Short exercise: Would you repeat, word for word, the lines running from the line with "Open the Fiscal menu" up to and including the line with "(x=538, y=9)"?

# START OF The data

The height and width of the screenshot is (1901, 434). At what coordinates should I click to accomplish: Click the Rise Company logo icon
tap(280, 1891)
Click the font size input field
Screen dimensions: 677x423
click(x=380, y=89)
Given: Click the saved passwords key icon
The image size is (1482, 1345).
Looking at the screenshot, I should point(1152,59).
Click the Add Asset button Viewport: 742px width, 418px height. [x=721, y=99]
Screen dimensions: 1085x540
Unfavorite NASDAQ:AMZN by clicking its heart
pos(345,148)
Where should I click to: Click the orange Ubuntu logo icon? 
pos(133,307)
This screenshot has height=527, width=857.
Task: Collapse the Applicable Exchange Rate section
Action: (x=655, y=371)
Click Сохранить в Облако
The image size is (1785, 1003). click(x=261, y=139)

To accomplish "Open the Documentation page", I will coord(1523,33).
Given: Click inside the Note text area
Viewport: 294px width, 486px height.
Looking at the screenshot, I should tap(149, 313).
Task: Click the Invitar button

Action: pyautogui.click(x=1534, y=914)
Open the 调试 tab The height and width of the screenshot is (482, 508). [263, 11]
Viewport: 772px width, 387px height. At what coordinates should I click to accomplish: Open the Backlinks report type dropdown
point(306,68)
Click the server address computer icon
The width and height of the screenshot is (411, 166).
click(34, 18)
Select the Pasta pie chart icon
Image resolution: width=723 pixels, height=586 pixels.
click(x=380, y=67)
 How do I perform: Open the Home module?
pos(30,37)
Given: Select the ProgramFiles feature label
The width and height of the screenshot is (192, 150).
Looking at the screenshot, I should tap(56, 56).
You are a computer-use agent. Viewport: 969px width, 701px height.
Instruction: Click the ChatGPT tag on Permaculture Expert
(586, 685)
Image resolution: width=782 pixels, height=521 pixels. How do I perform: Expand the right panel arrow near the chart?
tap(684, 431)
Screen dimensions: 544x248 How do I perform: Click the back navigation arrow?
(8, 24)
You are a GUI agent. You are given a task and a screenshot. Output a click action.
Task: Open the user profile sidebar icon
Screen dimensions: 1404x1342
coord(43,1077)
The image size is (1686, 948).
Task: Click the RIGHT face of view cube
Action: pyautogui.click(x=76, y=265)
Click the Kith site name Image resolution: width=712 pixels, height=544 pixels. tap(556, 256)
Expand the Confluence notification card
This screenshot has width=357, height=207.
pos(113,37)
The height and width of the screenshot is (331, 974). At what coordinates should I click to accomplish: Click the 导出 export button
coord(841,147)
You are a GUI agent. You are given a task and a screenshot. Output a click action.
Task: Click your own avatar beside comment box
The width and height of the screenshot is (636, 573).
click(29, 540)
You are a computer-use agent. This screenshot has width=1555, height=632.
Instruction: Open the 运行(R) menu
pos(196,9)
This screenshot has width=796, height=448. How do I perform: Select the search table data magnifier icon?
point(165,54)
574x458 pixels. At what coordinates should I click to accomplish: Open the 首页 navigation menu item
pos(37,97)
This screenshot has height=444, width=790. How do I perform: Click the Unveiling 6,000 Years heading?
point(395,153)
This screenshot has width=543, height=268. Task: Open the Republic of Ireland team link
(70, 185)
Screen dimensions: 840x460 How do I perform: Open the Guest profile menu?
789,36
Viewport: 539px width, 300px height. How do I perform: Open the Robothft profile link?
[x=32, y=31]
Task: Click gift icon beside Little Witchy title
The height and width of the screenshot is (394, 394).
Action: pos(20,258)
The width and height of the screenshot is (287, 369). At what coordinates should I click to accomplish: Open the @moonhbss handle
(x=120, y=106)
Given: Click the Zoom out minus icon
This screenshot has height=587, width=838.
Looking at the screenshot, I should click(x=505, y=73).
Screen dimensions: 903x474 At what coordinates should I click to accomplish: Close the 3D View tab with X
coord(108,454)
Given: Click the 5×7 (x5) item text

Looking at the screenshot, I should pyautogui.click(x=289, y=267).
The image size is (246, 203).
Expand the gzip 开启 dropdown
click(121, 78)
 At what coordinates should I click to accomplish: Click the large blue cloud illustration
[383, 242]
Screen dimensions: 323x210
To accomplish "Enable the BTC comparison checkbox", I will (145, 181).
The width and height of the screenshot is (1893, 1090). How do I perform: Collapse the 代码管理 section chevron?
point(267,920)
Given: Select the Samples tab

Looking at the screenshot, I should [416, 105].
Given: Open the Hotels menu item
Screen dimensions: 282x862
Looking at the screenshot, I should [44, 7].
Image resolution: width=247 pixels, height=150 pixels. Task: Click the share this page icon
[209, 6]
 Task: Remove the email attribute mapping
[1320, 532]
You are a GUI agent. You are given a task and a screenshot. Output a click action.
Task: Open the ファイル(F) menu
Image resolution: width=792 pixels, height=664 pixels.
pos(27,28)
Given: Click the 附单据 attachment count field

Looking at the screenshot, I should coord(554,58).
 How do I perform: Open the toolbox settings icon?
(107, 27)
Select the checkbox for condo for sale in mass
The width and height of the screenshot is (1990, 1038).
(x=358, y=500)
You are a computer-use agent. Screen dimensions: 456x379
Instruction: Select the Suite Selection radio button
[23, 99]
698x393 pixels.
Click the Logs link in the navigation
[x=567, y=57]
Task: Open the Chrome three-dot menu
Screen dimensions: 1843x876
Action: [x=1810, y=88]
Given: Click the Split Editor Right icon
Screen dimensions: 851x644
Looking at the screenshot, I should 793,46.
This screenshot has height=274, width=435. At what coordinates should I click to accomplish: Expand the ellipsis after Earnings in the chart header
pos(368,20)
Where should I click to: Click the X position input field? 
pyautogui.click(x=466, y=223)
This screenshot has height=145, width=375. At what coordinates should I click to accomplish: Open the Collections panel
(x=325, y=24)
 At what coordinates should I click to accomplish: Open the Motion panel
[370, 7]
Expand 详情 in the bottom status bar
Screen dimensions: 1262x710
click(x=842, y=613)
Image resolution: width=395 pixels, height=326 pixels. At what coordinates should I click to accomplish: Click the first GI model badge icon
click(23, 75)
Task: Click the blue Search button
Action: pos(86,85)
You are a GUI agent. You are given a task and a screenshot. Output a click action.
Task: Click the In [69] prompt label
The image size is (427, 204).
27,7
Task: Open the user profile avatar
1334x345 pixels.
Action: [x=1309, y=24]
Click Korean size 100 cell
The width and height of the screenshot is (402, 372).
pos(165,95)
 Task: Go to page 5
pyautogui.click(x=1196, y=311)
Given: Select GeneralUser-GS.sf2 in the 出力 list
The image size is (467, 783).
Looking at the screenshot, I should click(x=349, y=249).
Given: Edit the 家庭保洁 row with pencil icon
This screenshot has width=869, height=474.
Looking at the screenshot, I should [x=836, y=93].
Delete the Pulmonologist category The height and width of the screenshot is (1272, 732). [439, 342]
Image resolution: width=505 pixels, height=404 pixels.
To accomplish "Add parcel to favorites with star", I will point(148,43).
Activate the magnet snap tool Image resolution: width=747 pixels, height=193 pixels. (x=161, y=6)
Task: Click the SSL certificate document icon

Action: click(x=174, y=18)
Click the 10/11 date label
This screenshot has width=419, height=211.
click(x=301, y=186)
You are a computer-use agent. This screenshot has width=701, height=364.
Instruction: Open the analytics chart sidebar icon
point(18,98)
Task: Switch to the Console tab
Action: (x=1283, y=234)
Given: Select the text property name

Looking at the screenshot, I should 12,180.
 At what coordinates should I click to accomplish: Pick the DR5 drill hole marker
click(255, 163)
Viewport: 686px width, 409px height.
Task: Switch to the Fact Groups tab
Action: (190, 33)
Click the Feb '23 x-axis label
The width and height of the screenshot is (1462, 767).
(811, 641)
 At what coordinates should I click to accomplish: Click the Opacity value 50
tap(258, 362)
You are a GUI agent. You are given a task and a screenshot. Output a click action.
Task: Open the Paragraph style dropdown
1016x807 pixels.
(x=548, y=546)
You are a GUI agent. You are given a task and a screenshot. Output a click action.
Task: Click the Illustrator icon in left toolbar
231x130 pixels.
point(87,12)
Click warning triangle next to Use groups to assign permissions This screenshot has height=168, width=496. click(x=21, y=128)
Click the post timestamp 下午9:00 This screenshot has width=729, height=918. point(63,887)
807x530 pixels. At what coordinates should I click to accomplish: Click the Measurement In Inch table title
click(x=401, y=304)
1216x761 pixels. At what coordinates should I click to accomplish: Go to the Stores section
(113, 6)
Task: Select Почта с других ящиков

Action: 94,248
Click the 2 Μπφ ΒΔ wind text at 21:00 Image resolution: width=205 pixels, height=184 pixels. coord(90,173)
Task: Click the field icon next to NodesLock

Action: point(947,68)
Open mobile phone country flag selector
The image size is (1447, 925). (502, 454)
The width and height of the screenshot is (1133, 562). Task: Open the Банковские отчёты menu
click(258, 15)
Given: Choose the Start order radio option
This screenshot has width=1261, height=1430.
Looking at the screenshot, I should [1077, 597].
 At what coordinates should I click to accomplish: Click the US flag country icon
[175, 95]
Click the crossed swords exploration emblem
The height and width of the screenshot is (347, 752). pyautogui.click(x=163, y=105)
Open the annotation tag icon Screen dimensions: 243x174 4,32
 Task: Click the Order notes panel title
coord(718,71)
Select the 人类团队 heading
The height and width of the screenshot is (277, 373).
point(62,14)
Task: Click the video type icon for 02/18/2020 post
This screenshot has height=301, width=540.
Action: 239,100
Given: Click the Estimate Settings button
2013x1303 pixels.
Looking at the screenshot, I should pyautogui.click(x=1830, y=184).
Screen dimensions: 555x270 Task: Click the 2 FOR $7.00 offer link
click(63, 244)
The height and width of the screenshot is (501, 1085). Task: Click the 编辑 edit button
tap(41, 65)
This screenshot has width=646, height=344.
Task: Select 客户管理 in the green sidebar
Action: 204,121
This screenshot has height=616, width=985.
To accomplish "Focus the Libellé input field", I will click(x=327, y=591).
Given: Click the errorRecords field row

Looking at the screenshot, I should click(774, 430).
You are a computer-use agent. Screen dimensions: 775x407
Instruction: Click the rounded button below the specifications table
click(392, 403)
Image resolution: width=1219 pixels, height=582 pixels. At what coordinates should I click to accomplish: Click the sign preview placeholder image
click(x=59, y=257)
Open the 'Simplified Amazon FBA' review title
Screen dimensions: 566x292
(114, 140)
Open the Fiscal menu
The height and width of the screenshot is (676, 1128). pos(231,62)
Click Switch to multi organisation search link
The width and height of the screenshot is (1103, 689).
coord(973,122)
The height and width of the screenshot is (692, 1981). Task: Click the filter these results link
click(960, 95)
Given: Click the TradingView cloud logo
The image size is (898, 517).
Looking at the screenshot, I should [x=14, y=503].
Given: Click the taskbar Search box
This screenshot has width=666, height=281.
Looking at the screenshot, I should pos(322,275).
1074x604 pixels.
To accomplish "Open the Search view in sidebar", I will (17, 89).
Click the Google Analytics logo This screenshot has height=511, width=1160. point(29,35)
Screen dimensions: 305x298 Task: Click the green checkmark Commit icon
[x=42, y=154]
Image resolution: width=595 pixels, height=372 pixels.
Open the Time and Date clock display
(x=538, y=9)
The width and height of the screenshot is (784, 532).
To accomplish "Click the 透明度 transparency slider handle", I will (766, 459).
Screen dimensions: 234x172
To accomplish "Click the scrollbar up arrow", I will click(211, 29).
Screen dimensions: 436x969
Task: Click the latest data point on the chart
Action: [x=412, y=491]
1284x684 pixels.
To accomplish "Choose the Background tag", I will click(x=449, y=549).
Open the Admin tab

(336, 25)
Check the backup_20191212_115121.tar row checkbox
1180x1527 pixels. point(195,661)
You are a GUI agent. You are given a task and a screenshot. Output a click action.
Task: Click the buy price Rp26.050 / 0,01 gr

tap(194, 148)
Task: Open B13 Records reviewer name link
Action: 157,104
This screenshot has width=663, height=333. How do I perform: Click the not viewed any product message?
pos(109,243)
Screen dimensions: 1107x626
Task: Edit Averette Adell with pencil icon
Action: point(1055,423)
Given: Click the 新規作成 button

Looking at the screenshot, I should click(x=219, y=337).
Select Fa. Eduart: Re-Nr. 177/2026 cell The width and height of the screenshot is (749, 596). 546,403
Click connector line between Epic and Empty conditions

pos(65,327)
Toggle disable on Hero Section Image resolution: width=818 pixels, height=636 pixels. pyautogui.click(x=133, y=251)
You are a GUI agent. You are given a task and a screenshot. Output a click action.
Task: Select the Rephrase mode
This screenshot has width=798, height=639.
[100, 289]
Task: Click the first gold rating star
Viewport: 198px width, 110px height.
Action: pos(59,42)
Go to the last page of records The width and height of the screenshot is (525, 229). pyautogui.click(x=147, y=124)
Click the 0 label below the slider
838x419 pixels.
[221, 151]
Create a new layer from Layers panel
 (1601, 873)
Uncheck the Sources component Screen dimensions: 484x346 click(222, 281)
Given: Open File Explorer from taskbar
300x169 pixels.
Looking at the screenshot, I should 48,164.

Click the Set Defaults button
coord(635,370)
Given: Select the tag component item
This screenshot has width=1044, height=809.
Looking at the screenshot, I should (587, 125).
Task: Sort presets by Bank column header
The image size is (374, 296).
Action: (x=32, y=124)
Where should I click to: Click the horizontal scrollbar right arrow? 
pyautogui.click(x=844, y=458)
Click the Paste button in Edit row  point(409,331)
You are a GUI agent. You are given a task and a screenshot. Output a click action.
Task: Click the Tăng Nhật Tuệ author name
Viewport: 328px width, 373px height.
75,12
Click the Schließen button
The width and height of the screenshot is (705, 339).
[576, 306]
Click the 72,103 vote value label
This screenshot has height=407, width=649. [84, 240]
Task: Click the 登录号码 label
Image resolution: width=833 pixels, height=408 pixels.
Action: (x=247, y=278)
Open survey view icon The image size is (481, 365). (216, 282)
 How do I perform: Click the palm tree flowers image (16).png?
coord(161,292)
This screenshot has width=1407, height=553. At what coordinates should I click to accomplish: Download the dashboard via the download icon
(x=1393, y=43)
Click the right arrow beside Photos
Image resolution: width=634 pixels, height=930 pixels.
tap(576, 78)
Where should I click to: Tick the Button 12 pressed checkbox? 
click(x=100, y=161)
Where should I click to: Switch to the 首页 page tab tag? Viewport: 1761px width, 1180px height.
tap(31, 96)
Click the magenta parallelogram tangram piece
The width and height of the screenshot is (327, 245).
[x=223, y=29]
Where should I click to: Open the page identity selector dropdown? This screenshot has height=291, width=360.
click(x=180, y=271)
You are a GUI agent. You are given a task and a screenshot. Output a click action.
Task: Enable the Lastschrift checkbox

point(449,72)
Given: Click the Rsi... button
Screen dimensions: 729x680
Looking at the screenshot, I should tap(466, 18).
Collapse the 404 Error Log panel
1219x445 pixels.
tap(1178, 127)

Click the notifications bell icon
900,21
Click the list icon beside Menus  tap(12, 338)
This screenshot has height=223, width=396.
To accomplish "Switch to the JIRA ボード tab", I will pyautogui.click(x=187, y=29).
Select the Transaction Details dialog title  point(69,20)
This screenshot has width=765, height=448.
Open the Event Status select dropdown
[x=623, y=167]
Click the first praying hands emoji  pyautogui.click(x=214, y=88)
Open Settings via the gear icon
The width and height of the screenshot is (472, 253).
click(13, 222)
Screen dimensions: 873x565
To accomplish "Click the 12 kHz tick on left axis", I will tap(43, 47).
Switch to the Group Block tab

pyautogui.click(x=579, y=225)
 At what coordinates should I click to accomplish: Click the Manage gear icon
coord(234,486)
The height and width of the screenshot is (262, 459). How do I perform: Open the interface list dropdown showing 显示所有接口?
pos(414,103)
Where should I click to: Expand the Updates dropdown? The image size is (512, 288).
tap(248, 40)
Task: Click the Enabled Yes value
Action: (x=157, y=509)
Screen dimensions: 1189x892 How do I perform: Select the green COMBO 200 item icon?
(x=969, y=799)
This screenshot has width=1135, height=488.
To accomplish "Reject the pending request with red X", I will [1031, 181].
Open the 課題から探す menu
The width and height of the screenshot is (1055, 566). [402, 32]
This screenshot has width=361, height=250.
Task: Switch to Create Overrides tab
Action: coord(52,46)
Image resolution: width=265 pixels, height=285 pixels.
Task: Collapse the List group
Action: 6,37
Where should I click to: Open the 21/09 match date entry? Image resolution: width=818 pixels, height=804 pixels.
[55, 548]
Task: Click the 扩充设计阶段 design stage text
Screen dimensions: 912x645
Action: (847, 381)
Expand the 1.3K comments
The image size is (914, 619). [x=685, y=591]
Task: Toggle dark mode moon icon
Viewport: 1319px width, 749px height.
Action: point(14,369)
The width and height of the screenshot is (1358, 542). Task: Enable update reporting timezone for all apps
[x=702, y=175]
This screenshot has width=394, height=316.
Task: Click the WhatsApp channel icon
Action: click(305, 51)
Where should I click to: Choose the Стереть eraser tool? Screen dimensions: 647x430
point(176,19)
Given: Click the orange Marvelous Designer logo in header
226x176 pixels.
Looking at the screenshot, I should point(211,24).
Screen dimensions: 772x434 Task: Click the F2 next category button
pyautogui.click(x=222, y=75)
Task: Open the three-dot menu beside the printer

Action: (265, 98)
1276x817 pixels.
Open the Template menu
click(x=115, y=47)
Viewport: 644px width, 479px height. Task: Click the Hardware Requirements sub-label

# END OF The data

Task solution:
Open the Fiscal menu
The height and width of the screenshot is (676, 1128). pos(231,62)
Click Switch to multi organisation search link
The width and height of the screenshot is (1103, 689).
coord(973,122)
The height and width of the screenshot is (692, 1981). Task: Click the filter these results link
click(960, 95)
Given: Click the TradingView cloud logo
The image size is (898, 517).
Looking at the screenshot, I should [x=14, y=503].
Given: Click the taskbar Search box
This screenshot has width=666, height=281.
Looking at the screenshot, I should pos(322,275).
1074x604 pixels.
To accomplish "Open the Search view in sidebar", I will (17, 89).
Click the Google Analytics logo This screenshot has height=511, width=1160. point(29,35)
Screen dimensions: 305x298 Task: Click the green checkmark Commit icon
[x=42, y=154]
Image resolution: width=595 pixels, height=372 pixels.
Open the Time and Date clock display
(x=538, y=9)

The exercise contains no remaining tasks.